2.3 Any conflict or inconsistency between any provisions of the documents referred to in Clause 2.1 shall be resolved in accordance with the following order of precedence:

(a) Order;

(b) Letter of Engagement;

(c) Master Services Agreement

(d) Statement of Work (SOW); and

(e) Service Description

3. ORDERING AND PROVISIONING OF SERVICES

3.1 The Customer may order services from Brigantia in accordance with one of the following procedures:

(a) the Customer shall complete and submit an Order or Letter of Engagement for Services;

(b) where the Customer submits an order for Professional Services Brigantia shall prepare an SOW and/or Letter of Engagement setting out Brigantia's offer to supply Professional Services and shall submit the SOW or Letter of Engagement for the Customer's review and acceptance. Such offer shall remain open to acceptance by the Customer for a period of 7 calendar days from the date that the SOW or Letter of Engagement is submitted to the Customer. Customer's acceptance of an SOW or Engagement Letter shall form a binding contract between the parties to such SOW or Engagement Letter;

(c) where the Customer submits an Order or Letter of Engagement for Services, such Order or Letter of Engagement shall constitute a written offer by the Customer to enter into a legally binding contract with Brigantia for the provision of the Services specified and such offer shall remain open to acceptance by Brigantia for a period of 14 calendar days from the date that the order is submitted to Brigantia and

(d) if Brigantia declines to accept an Order or Letter of Engagement for Services submitted by the Customer, it shall notify the Customer of its decision after receiving the order as soon as is reasonably practicable thereafter.

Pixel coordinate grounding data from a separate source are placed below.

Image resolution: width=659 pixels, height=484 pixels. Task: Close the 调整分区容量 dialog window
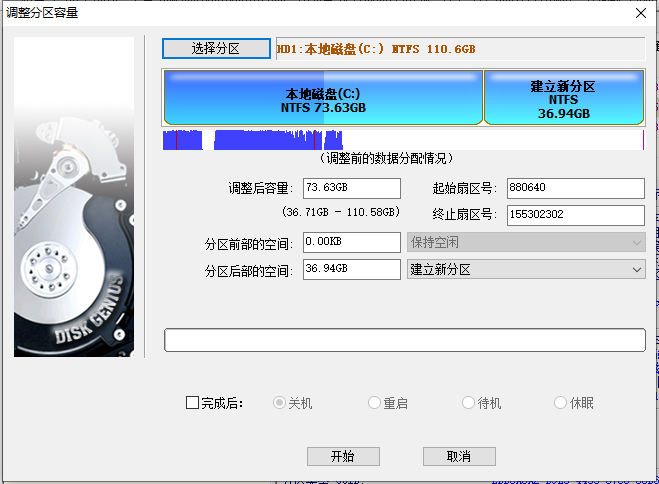[x=640, y=13]
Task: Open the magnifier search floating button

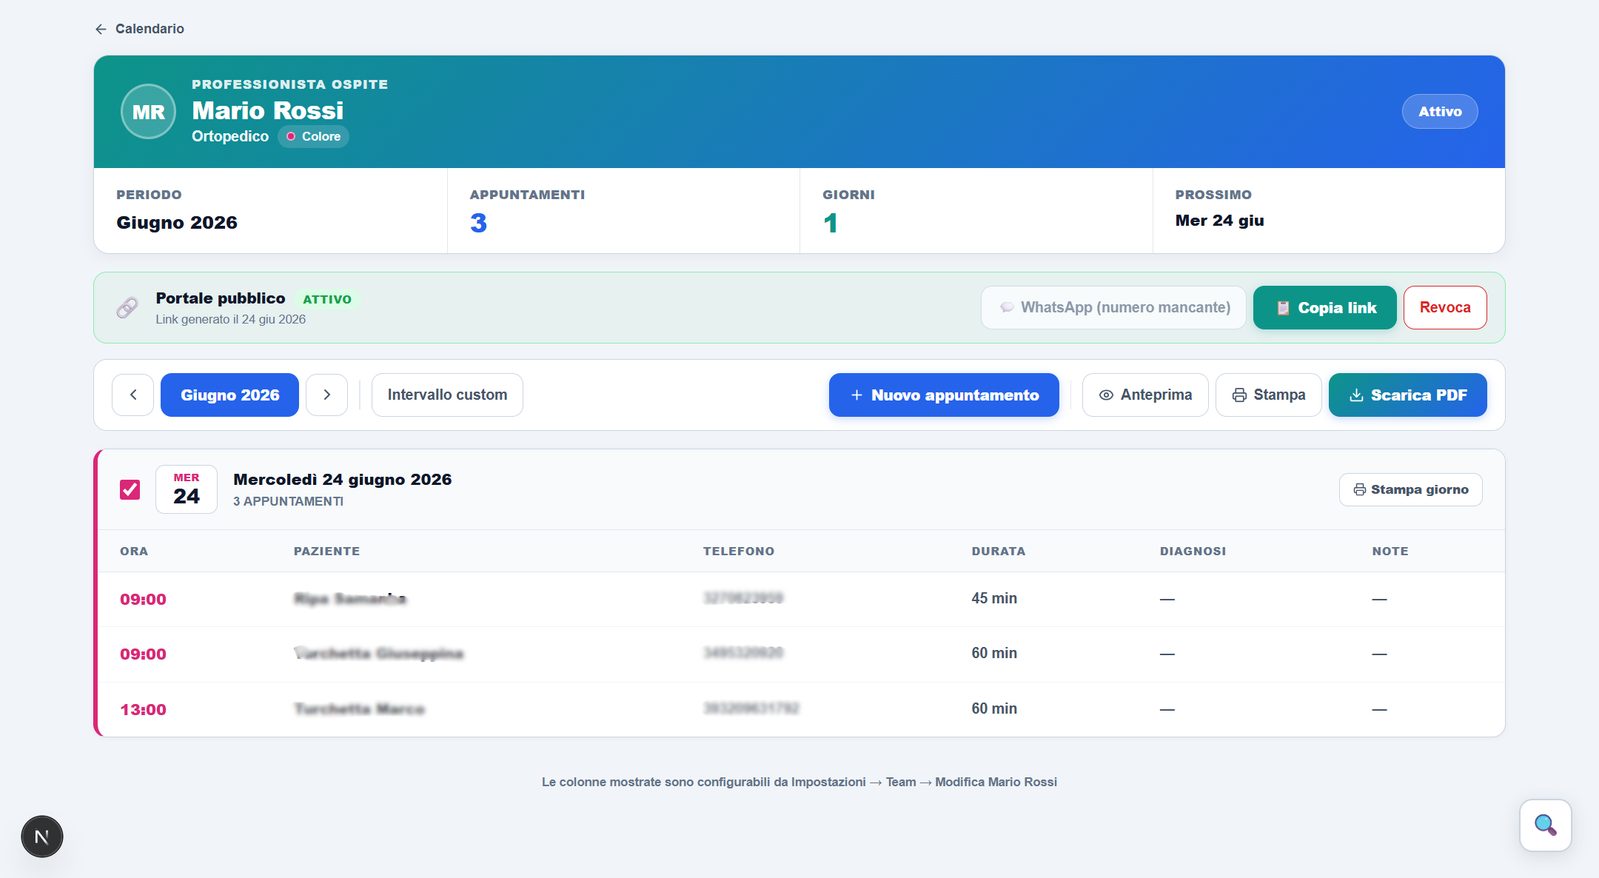Action: [x=1545, y=826]
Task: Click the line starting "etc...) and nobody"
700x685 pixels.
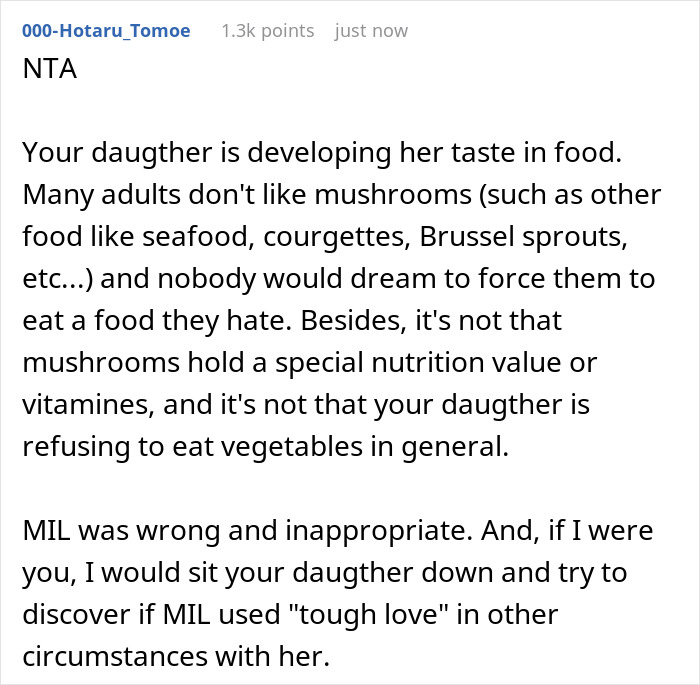Action: pos(338,279)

3.1 Where Orders or Letters of Engagement submitted under a procedure set out at clause

3.2 are accepted by Brigantia, the Customer agrees that any Brigantia Affiliate may provide the Services set out therein and invoice Customer for the Fees.

3.3 Time for the delivery, provision or completion of the Services is not of the essence and shall not be made so by the service of any notice.

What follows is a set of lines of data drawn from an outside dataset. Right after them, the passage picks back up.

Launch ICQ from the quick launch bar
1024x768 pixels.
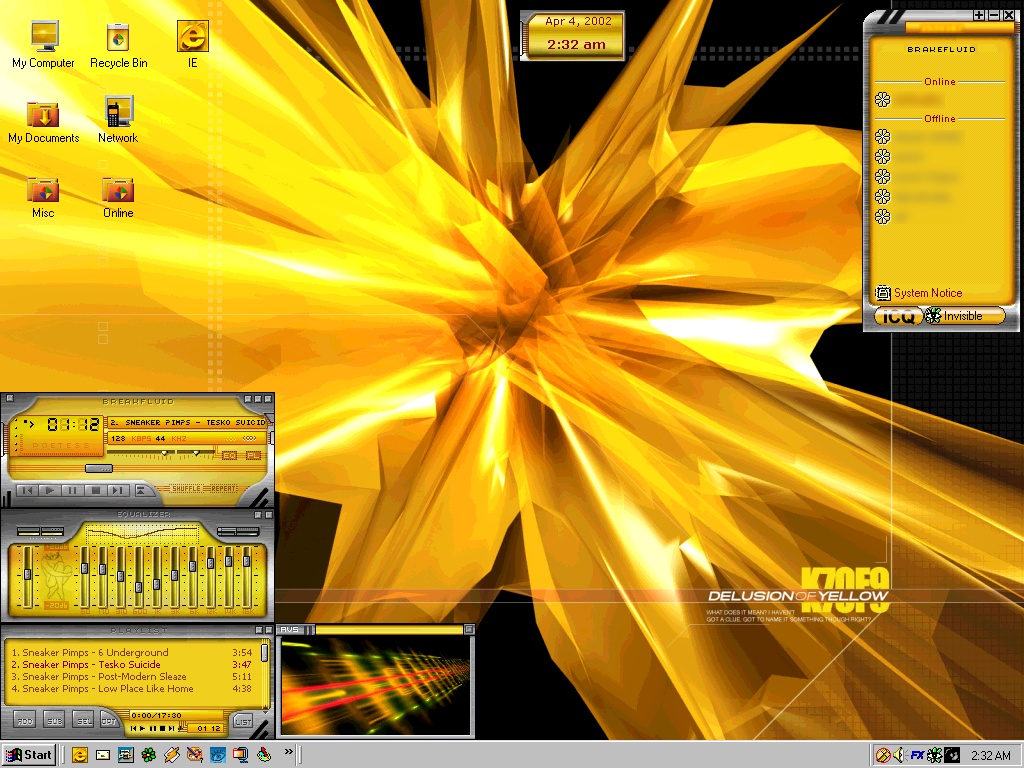[x=148, y=755]
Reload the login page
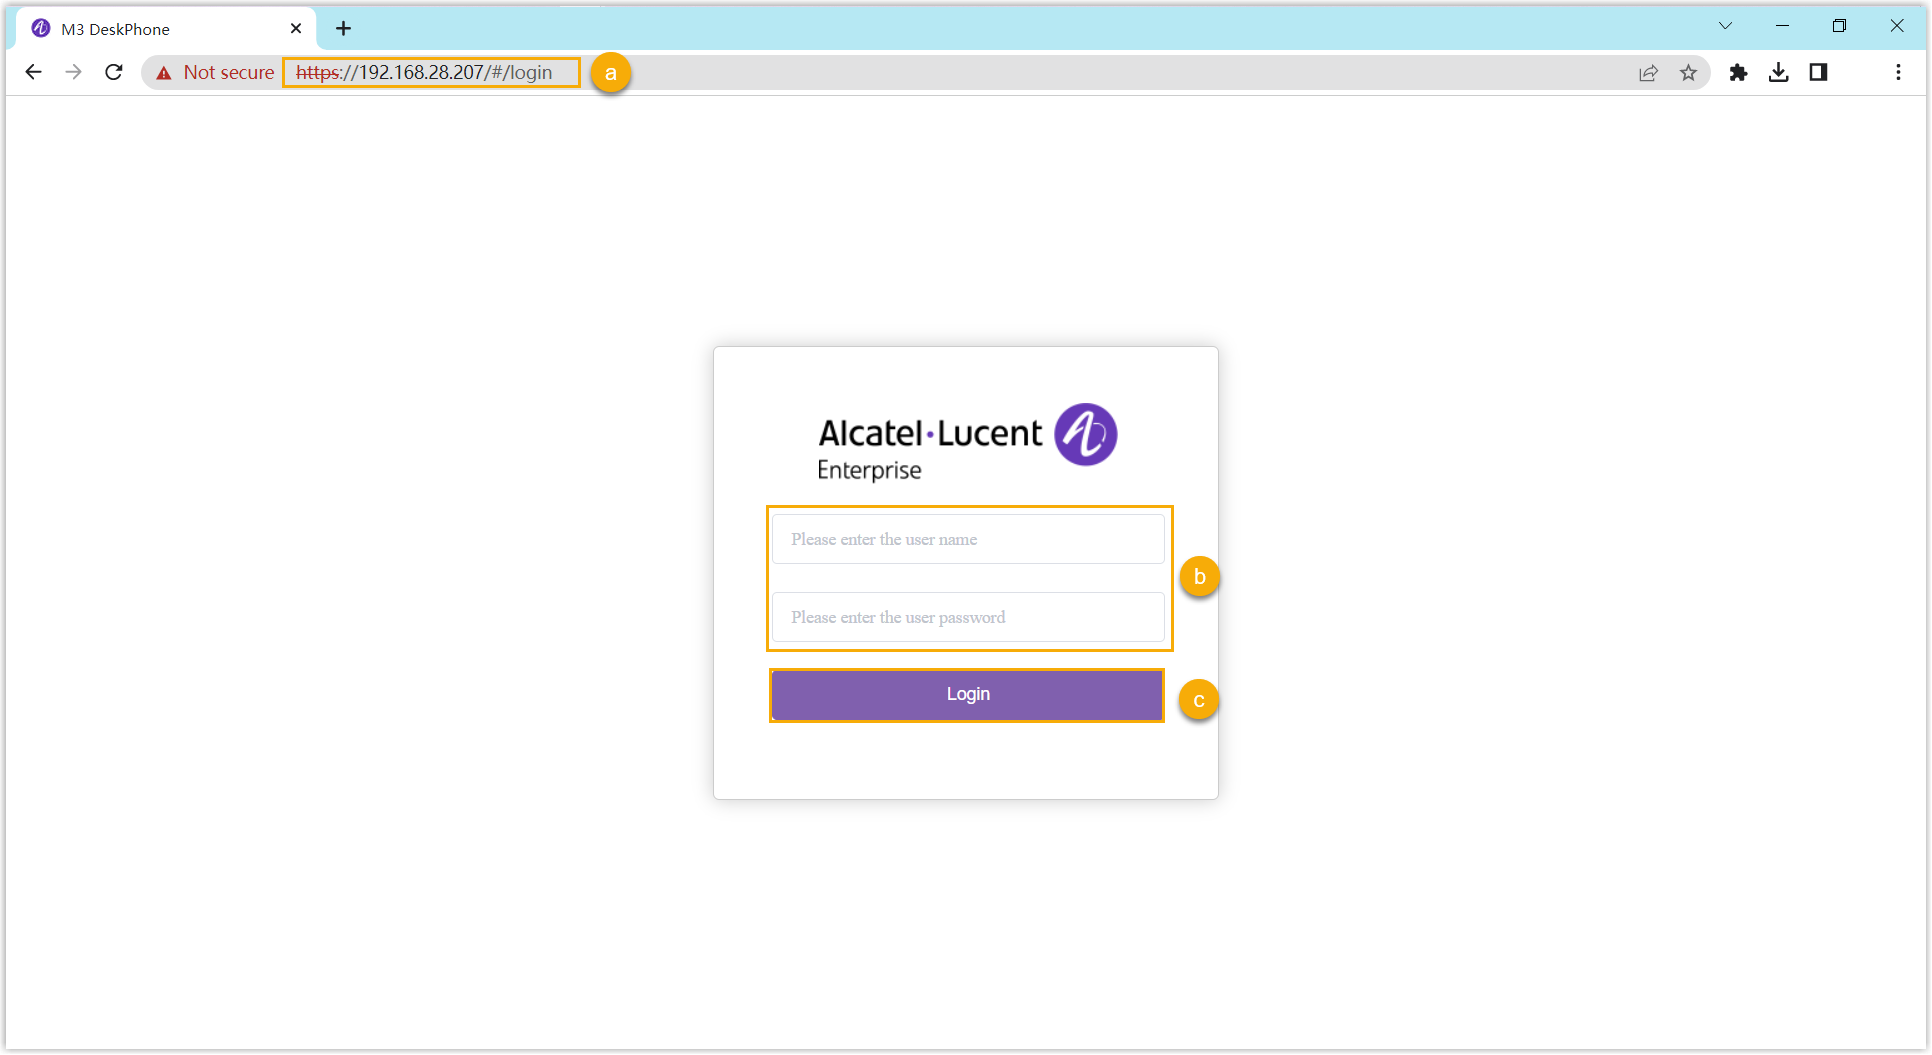The height and width of the screenshot is (1055, 1932). [x=114, y=72]
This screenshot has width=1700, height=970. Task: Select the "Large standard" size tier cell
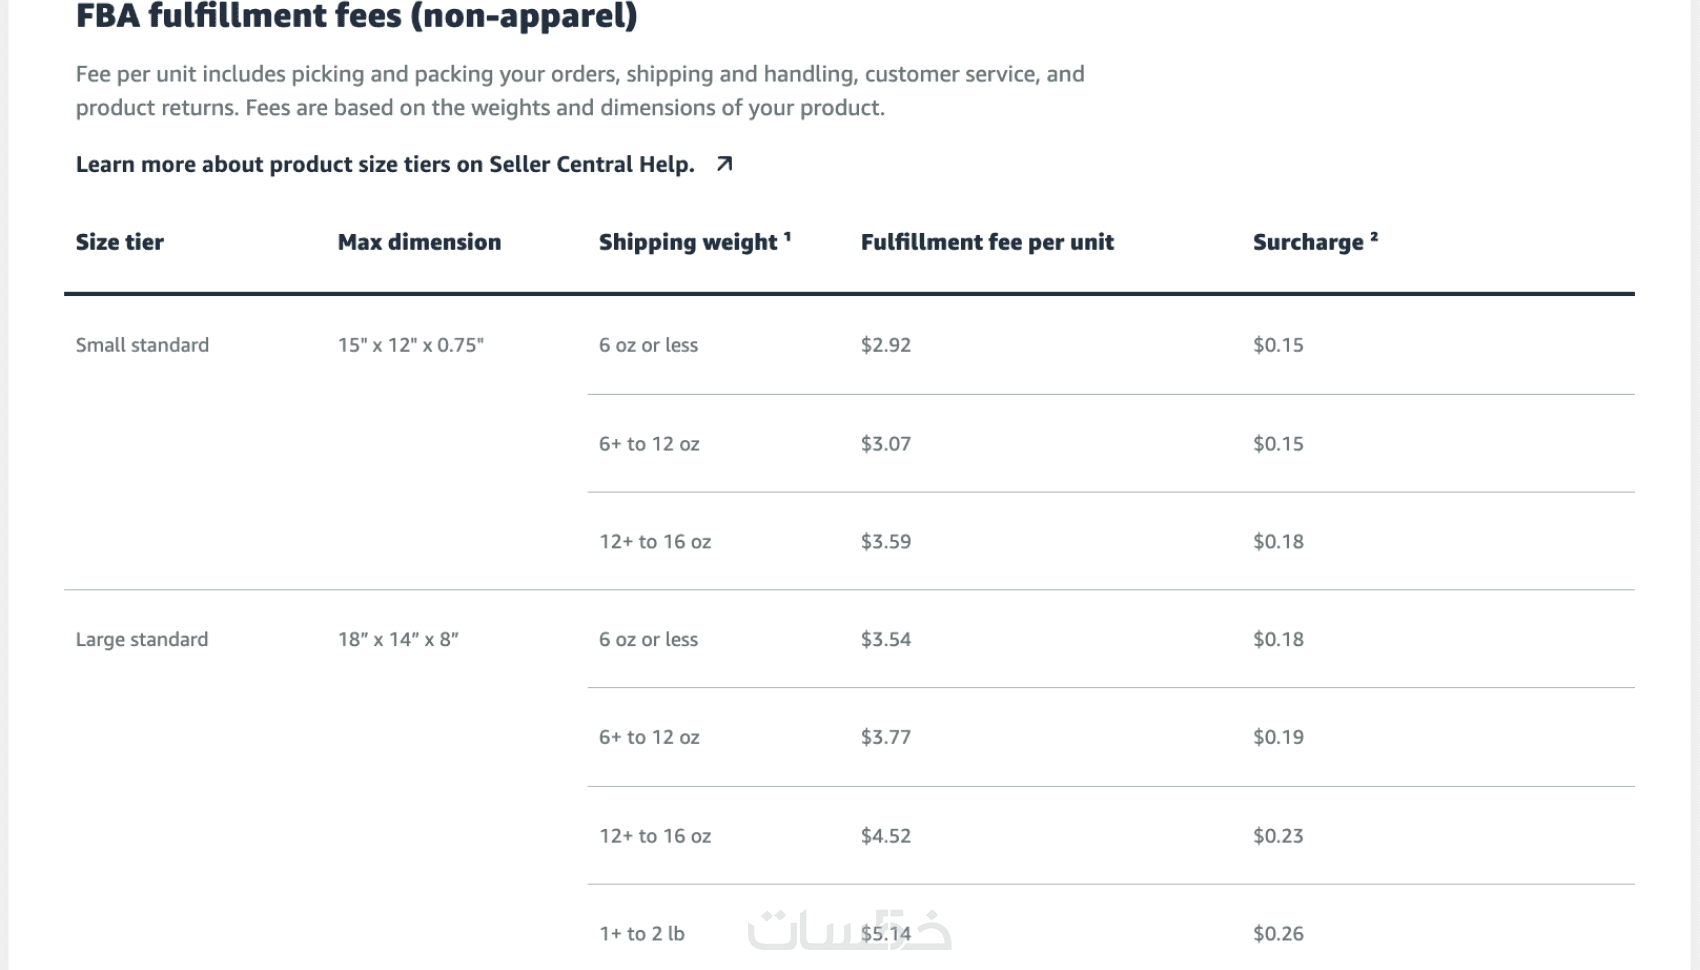click(x=142, y=639)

3.4 If Brigantia notifies the Customer that a Service is ready for installation or implementation and the Customer is not ready to accept such installation or implementation for any reason whatsoever, Brigantia will invoice the Customer for the Fees for those affected Service(s), such Fees shall be payable by the Customer in accordance with the payment terms set out in the Agreement. In the event that the Customer or the Customer Affiliates do not fulfil an obligation under the Agreement, without prejudice to Brigantia's other rights and remedies, Brigantia will be relieved of its obligations under the Agreement and Brigantia shall not be liable for an y costs, charges, expenses, damages, liabilities or losses howsoever sustained by the Customer arising directly or indirectly. Further, Brigantia shall be entitled to recover any costs directly or indirectly incurred by it arising from the Customer and/or the Customer Affiliates not fulfilling an obligation.

3.5 If the Customer agrees to enter into a Trial Service, notwithstanding any other term or provision of the Agreement, the Customer agrees that such Services shall be provided "as is" without warranty of any kind during the period of the Trial Service. Brigantia reserves the right to cancel all Trial Services upon immediate notice to the Customer without liability to the Customer. Upon termination of the Trial Service, all Brigantia's obligations and liabilities in relation to the Trial Service will cease.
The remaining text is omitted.